One afternoon a gigantic, broad-shouldered man with a ruddy face, blond beard, and wild eyes entered the
shtibl,
the small Hasidic prayer room, for the Mincha service. His garb was neither long nor short. He wore a fur cape and a hooded caftan that looked as though it had been made in the Middle Ages. His boots had broad uppers into which he had tucked his baggy trousers. He removed a tiny siddur from his pocket and began reciting the Order of Sacrifices.
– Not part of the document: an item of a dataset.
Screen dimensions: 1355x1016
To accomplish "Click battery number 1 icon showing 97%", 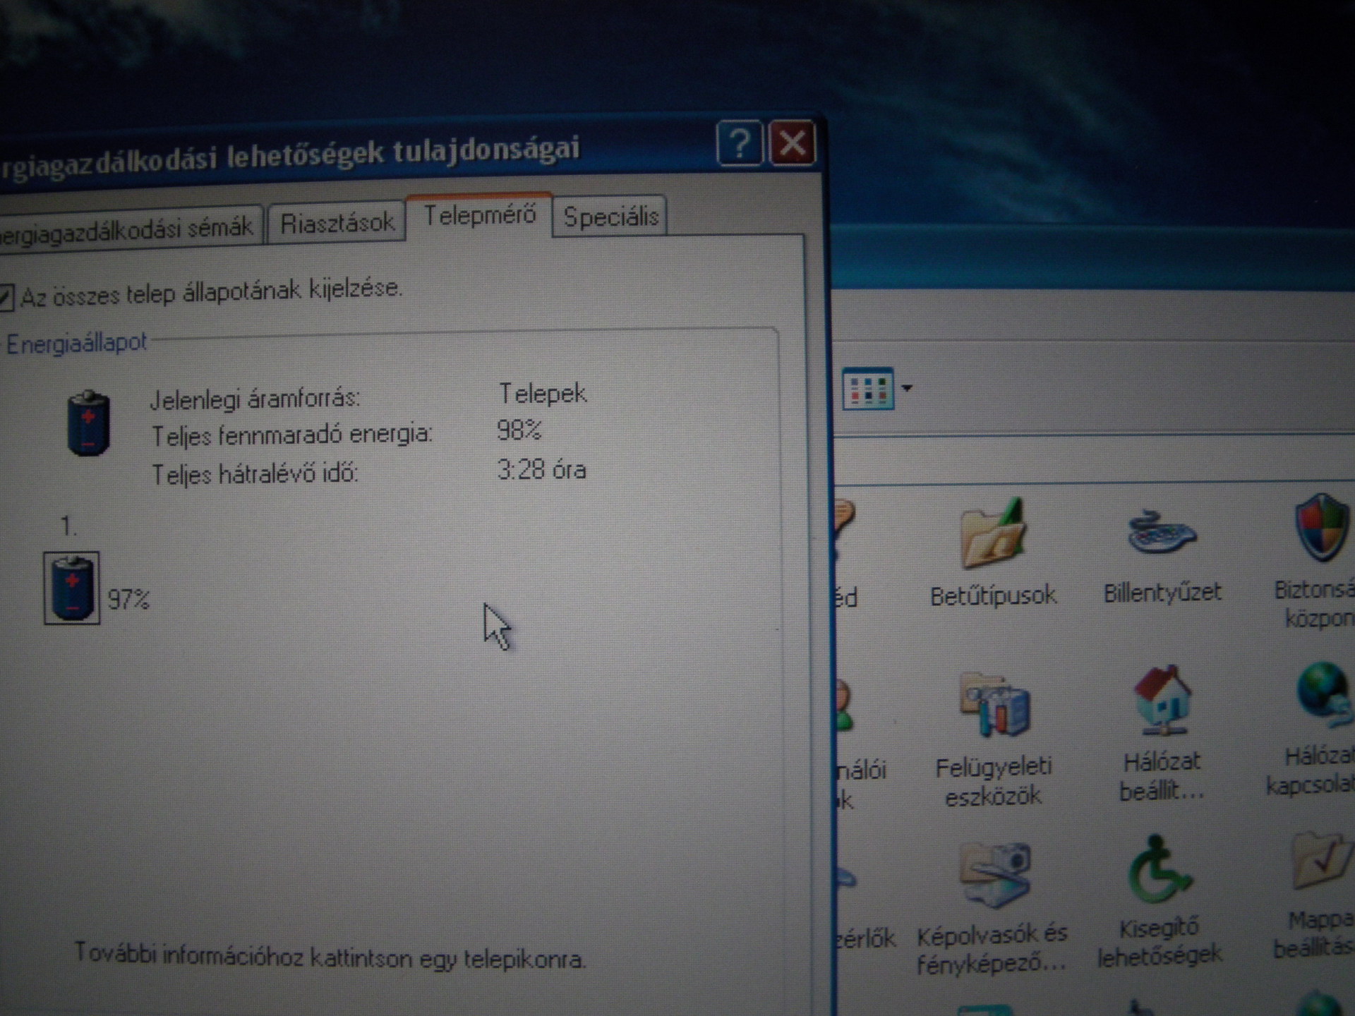I will (x=72, y=588).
He prayed with great devotion, but the words he uttered were hard and heavy as stones. People watched him and shrugged. “Who is that?” they asked.
After prayers the worshippers greeted him with
“Sholom aleichem”
and asked where he was from.
“Oh, from far away.”
“From where?”
“Russia.”
“Which town?”
He named one the Warsaw Hasidim had never heard of.
“And what's your name?”
“Avraham.”
The way he pronounced “Avraham” made them realize he wasn't a Jew like other Jews. After several exchanges they discovered that Avraham was a convert. He was a peasant from a remote Russian province who had come to live on this Jewish street in Warsaw, where he was now a tinsmith.
When asked why he had become a Jew, he cried out, “Because the Jews have the truth!”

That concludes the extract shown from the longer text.